* **Given problem**: Format the items below as a numbered list, one line per entry, and leave out all blank lines.

* **Information shown**:

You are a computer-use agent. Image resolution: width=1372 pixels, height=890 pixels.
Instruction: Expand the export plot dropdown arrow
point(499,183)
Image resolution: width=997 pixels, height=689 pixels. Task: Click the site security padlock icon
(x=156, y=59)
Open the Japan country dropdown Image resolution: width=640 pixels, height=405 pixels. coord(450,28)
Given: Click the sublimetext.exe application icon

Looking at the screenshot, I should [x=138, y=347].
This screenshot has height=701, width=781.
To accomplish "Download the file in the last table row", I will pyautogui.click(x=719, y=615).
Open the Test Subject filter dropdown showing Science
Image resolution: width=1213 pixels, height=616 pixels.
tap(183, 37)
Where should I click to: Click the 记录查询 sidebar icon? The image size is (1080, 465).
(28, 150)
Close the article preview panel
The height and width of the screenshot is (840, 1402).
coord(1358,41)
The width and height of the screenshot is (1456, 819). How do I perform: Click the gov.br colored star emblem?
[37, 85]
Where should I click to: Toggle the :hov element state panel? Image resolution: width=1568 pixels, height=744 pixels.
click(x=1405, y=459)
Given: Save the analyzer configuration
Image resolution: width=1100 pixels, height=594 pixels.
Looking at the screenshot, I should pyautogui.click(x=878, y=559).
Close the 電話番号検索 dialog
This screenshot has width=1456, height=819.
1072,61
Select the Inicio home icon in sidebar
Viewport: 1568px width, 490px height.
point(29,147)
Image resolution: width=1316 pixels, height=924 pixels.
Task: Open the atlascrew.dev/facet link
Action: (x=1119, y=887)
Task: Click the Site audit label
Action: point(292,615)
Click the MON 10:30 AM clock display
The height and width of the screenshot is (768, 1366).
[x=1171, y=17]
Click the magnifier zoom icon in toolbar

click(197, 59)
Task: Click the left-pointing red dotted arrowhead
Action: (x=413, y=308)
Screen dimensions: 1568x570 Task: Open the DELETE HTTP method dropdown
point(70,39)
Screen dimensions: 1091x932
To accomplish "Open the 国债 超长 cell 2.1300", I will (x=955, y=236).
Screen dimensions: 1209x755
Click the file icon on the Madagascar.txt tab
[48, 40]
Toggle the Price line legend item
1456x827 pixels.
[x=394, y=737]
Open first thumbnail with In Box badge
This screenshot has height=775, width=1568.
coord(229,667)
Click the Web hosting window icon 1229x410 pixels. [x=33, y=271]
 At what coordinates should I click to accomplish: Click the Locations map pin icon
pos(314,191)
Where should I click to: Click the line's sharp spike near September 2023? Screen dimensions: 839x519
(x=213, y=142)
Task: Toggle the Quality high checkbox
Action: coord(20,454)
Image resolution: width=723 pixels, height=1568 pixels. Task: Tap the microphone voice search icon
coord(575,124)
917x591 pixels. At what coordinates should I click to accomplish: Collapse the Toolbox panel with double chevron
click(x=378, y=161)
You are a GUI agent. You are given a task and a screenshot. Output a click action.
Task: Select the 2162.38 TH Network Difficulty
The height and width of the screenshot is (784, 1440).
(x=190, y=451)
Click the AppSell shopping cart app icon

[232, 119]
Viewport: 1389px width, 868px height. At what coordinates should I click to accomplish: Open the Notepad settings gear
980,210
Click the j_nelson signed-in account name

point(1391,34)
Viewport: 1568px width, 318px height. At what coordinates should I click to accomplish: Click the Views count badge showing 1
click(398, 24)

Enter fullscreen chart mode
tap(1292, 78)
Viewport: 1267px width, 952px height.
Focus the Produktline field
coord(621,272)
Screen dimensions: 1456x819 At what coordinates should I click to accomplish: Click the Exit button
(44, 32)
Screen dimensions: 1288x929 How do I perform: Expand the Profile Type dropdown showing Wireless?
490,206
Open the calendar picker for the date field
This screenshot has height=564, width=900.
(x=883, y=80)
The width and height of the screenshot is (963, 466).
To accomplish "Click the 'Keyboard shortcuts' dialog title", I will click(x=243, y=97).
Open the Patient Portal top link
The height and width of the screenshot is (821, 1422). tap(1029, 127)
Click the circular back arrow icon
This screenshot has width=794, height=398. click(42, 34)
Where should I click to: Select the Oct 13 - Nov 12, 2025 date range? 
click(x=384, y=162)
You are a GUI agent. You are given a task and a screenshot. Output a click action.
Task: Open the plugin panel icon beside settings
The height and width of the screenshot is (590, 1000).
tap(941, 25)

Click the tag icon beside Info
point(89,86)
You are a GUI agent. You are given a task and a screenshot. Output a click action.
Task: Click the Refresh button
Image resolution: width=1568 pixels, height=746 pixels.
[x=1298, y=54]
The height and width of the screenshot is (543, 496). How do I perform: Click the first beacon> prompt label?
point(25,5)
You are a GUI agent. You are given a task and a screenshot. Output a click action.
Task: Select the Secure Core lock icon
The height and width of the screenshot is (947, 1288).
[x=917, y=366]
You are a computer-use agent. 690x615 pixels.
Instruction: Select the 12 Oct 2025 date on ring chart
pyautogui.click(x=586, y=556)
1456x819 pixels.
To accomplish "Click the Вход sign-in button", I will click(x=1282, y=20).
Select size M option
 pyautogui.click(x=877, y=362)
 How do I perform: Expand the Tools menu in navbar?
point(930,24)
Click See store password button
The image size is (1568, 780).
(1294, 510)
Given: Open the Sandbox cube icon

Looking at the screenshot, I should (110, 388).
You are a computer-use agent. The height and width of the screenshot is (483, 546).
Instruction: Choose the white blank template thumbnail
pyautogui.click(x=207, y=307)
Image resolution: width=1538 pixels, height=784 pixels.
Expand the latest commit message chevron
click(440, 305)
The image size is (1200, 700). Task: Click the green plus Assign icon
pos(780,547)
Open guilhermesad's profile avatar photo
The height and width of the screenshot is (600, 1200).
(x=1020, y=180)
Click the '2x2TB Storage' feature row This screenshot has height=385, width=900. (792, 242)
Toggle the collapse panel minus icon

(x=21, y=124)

* **Answer for this exercise**:
1. You are a computer-use agent. Image resolution: width=1372 pixels, height=890 pixels.
2. Instruction: Expand the export plot dropdown arrow
3. point(499,183)
4. Image resolution: width=997 pixels, height=689 pixels. Task: Click the site security padlock icon
5. (x=156, y=59)
6. Open the Japan country dropdown Image resolution: width=640 pixels, height=405 pixels. coord(450,28)
7. Given: Click the sublimetext.exe application icon
8. Looking at the screenshot, I should [x=138, y=347].
9. This screenshot has height=701, width=781.
10. To accomplish "Download the file in the last table row", I will pyautogui.click(x=719, y=615).
11. Open the Test Subject filter dropdown showing Science
12. Image resolution: width=1213 pixels, height=616 pixels.
13. tap(183, 37)
14. Where should I click to: Click the 记录查询 sidebar icon? The image size is (1080, 465).
15. (28, 150)
16. Close the article preview panel
17. The height and width of the screenshot is (840, 1402).
18. coord(1358,41)
19. The width and height of the screenshot is (1456, 819). How do I perform: Click the gov.br colored star emblem?
20. [37, 85]
21. Where should I click to: Toggle the :hov element state panel? Image resolution: width=1568 pixels, height=744 pixels.
22. click(x=1405, y=459)
23. Given: Save the analyzer configuration
24. Image resolution: width=1100 pixels, height=594 pixels.
25. Looking at the screenshot, I should pyautogui.click(x=878, y=559).
26. Close the 電話番号検索 dialog
27. This screenshot has width=1456, height=819.
28. 1072,61
29. Select the Inicio home icon in sidebar
30. Viewport: 1568px width, 490px height.
31. point(29,147)
32. Image resolution: width=1316 pixels, height=924 pixels.
33. Task: Open the atlascrew.dev/facet link
34. Action: (x=1119, y=887)
35. Task: Click the Site audit label
36. Action: point(292,615)
37. Click the MON 10:30 AM clock display
38. The height and width of the screenshot is (768, 1366).
39. [x=1171, y=17]
40. Click the magnifier zoom icon in toolbar
41. click(197, 59)
42. Task: Click the left-pointing red dotted arrowhead
43. Action: (x=413, y=308)
44. Screen dimensions: 1568x570 Task: Open the DELETE HTTP method dropdown
45. point(70,39)
46. Screen dimensions: 1091x932
47. To accomplish "Open the 国债 超长 cell 2.1300", I will (x=955, y=236).
48. Screen dimensions: 1209x755
49. Click the file icon on the Madagascar.txt tab
50. [48, 40]
51. Toggle the Price line legend item
52. 1456x827 pixels.
53. [x=394, y=737]
54. Open first thumbnail with In Box badge
55. This screenshot has height=775, width=1568.
56. coord(229,667)
57. Click the Web hosting window icon 1229x410 pixels. [x=33, y=271]
58.  At what coordinates should I click to accomplish: Click the Locations map pin icon
59. pos(314,191)
60. Where should I click to: Click the line's sharp spike near September 2023? Screen dimensions: 839x519
61. (x=213, y=142)
62. Task: Toggle the Quality high checkbox
63. Action: coord(20,454)
64. Image resolution: width=723 pixels, height=1568 pixels. Task: Tap the microphone voice search icon
65. coord(575,124)
66. 917x591 pixels. At what coordinates should I click to accomplish: Collapse the Toolbox panel with double chevron
67. click(x=378, y=161)
68. You are a GUI agent. You are given a task and a screenshot. Output a click action.
69. Task: Select the 2162.38 TH Network Difficulty
70. The height and width of the screenshot is (784, 1440).
71. (x=190, y=451)
72. Click the AppSell shopping cart app icon
73. [232, 119]
74. Viewport: 1389px width, 868px height. At what coordinates should I click to accomplish: Open the Notepad settings gear
75. 980,210
76. Click the j_nelson signed-in account name
77. point(1391,34)
78. Viewport: 1568px width, 318px height. At what coordinates should I click to accomplish: Click the Views count badge showing 1
79. click(398, 24)
80. Enter fullscreen chart mode
81. tap(1292, 78)
82. Viewport: 1267px width, 952px height.
83. Focus the Produktline field
84. coord(621,272)
85. Screen dimensions: 1456x819 At what coordinates should I click to accomplish: Click the Exit button
86. (44, 32)
87. Screen dimensions: 1288x929 How do I perform: Expand the Profile Type dropdown showing Wireless?
88. 490,206
89. Open the calendar picker for the date field
90. This screenshot has height=564, width=900.
91. (x=883, y=80)
92. The width and height of the screenshot is (963, 466).
93. To accomplish "Click the 'Keyboard shortcuts' dialog title", I will click(x=243, y=97).
94. Open the Patient Portal top link
95. The height and width of the screenshot is (821, 1422). tap(1029, 127)
96. Click the circular back arrow icon
97. This screenshot has width=794, height=398. click(42, 34)
98. Where should I click to: Select the Oct 13 - Nov 12, 2025 date range? 
99. click(x=384, y=162)
100. You are a GUI agent. You are given a task and a screenshot. Output a click action.
101. Task: Open the plugin panel icon beside settings
102. The height and width of the screenshot is (590, 1000).
103. tap(941, 25)
104. Click the tag icon beside Info
105. point(89,86)
106. You are a GUI agent. You are given a task and a screenshot. Output a click action.
107. Task: Click the Refresh button
108. Image resolution: width=1568 pixels, height=746 pixels.
109. [x=1298, y=54]
110. The height and width of the screenshot is (543, 496). How do I perform: Click the first beacon> prompt label?
111. point(25,5)
112. You are a GUI agent. You are given a task and a screenshot. Output a click action.
113. Task: Select the Secure Core lock icon
114. The height and width of the screenshot is (947, 1288).
115. [x=917, y=366]
116. You are a computer-use agent. 690x615 pixels.
117. Instruction: Select the 12 Oct 2025 date on ring chart
118. pyautogui.click(x=586, y=556)
119. 1456x819 pixels.
120. To accomplish "Click the Вход sign-in button", I will click(x=1282, y=20).
121. Select size M option
122.  pyautogui.click(x=877, y=362)
123.  How do I perform: Expand the Tools menu in navbar?
124. point(930,24)
125. Click See store password button
126. The image size is (1568, 780).
127. (1294, 510)
128. Given: Open the Sandbox cube icon
129. Looking at the screenshot, I should (110, 388).
130. You are a computer-use agent. The height and width of the screenshot is (483, 546).
131. Instruction: Choose the white blank template thumbnail
132. pyautogui.click(x=207, y=307)
133. Image resolution: width=1538 pixels, height=784 pixels.
134. Expand the latest commit message chevron
135. click(440, 305)
136. The image size is (1200, 700). Task: Click the green plus Assign icon
137. pos(780,547)
138. Open guilhermesad's profile avatar photo
139. The height and width of the screenshot is (600, 1200).
140. (x=1020, y=180)
141. Click the '2x2TB Storage' feature row This screenshot has height=385, width=900. (792, 242)
142. Toggle the collapse panel minus icon
143. (x=21, y=124)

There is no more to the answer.